*Problem*
Write out again, exactly, the lines below starting at the one with "[Liputan6nusantara.com] (415, 49)" and ending at the one with "Poradna a inspirace (233, 1817)".

[Records for processing — start]

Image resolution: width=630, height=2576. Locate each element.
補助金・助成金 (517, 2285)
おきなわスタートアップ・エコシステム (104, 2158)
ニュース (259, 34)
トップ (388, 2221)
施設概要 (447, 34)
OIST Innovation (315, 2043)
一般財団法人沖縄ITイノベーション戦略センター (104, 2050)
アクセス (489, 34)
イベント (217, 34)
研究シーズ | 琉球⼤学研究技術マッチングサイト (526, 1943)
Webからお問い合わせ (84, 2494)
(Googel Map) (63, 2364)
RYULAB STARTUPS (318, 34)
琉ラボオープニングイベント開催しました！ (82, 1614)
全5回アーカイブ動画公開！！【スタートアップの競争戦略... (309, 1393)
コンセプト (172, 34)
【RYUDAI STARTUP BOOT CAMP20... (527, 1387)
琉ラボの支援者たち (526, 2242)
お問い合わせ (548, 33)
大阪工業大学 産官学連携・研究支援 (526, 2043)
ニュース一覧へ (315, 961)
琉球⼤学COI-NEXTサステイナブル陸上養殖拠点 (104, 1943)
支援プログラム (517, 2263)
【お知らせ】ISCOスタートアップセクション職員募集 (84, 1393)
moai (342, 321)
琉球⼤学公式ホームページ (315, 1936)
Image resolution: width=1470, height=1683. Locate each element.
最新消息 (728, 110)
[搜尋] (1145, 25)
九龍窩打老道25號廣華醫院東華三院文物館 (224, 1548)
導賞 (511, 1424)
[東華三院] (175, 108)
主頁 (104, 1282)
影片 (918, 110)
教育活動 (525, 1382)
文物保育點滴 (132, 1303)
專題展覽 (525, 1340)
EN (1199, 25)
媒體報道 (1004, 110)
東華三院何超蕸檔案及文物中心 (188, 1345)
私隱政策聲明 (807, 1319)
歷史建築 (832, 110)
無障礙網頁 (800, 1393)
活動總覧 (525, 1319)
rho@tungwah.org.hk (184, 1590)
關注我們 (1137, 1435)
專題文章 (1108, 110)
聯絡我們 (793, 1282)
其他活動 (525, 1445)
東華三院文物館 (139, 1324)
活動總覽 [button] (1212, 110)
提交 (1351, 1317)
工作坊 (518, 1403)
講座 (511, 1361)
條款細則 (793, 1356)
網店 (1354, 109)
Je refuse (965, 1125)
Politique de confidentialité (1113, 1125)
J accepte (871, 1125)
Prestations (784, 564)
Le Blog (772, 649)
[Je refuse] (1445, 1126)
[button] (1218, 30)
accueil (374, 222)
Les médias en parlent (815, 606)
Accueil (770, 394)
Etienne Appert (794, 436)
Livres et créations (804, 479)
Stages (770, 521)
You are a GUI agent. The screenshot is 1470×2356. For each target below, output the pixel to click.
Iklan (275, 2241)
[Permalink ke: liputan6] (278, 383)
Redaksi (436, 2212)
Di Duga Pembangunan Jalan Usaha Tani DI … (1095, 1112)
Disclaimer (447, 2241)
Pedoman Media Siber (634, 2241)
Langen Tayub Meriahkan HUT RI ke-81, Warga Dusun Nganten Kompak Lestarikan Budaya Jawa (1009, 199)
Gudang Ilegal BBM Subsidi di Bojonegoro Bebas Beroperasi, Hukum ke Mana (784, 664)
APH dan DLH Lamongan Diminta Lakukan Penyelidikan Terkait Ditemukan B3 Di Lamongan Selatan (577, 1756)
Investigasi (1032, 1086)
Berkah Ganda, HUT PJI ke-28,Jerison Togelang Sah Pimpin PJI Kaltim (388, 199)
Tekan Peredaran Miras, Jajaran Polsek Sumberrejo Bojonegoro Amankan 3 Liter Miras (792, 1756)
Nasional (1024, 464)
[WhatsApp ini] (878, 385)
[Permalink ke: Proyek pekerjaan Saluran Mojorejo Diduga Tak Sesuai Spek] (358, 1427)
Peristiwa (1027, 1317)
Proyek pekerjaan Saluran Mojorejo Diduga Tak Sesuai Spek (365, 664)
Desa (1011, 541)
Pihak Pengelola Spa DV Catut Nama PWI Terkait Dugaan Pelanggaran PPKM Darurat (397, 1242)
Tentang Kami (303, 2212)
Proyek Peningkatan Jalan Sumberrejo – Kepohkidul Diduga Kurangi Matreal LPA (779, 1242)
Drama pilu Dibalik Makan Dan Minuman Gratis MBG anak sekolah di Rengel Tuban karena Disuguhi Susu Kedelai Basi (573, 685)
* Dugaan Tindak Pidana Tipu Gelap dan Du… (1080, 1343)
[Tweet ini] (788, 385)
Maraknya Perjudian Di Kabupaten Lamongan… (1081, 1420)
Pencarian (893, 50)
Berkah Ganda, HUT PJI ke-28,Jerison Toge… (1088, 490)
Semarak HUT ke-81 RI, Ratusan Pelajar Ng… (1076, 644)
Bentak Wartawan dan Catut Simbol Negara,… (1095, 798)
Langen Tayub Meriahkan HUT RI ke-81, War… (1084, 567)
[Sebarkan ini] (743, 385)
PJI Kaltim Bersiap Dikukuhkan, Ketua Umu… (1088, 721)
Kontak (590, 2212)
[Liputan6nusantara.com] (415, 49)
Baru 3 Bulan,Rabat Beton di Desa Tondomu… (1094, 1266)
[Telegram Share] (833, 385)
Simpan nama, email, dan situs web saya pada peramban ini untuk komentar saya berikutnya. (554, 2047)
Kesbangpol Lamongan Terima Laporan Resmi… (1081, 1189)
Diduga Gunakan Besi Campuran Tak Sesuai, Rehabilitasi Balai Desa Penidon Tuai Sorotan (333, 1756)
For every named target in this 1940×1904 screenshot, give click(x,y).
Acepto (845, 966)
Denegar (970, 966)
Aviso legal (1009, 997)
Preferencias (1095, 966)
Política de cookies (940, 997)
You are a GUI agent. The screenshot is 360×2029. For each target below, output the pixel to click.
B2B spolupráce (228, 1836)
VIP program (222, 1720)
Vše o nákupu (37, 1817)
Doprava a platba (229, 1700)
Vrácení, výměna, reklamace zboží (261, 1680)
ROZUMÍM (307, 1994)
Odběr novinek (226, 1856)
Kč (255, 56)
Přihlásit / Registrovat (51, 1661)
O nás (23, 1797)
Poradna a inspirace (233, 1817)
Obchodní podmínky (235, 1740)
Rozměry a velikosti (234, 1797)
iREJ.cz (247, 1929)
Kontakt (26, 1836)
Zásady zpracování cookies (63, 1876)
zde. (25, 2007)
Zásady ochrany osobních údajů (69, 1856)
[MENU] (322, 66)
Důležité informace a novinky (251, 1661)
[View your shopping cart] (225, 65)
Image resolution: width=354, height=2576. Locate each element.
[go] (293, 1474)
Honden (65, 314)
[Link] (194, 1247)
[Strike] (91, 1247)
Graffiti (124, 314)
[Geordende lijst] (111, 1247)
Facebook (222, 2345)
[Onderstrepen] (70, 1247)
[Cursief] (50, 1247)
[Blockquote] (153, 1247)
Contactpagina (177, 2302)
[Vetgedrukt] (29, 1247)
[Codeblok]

[Records for processing — finish]

*Your response*
[Liputan6nusantara.com] (415, 49)
Baru 3 Bulan,Rabat Beton di Desa Tondomu… (1094, 1266)
[Telegram Share] (833, 385)
Simpan nama, email, dan situs web saya pada peramban ini untuk komentar saya berikutnya. (554, 2047)
Kesbangpol Lamongan Terima Laporan Resmi… (1081, 1189)
Diduga Gunakan Besi Campuran Tak Sesuai, Rehabilitasi Balai Desa Penidon Tuai Sorotan (333, 1756)
For every named target in this 1940×1904 screenshot, give click(x,y).
Acepto (845, 966)
Denegar (970, 966)
Aviso legal (1009, 997)
Preferencias (1095, 966)
Política de cookies (940, 997)
You are a GUI agent. The screenshot is 360×2029. For each target below, output the pixel to click.
B2B spolupráce (228, 1836)
VIP program (222, 1720)
Vše o nákupu (37, 1817)
Doprava a platba (229, 1700)
Vrácení, výměna, reklamace zboží (261, 1680)
ROZUMÍM (307, 1994)
Odběr novinek (226, 1856)
Kč (255, 56)
Přihlásit / Registrovat (51, 1661)
O nás (23, 1797)
Poradna a inspirace (233, 1817)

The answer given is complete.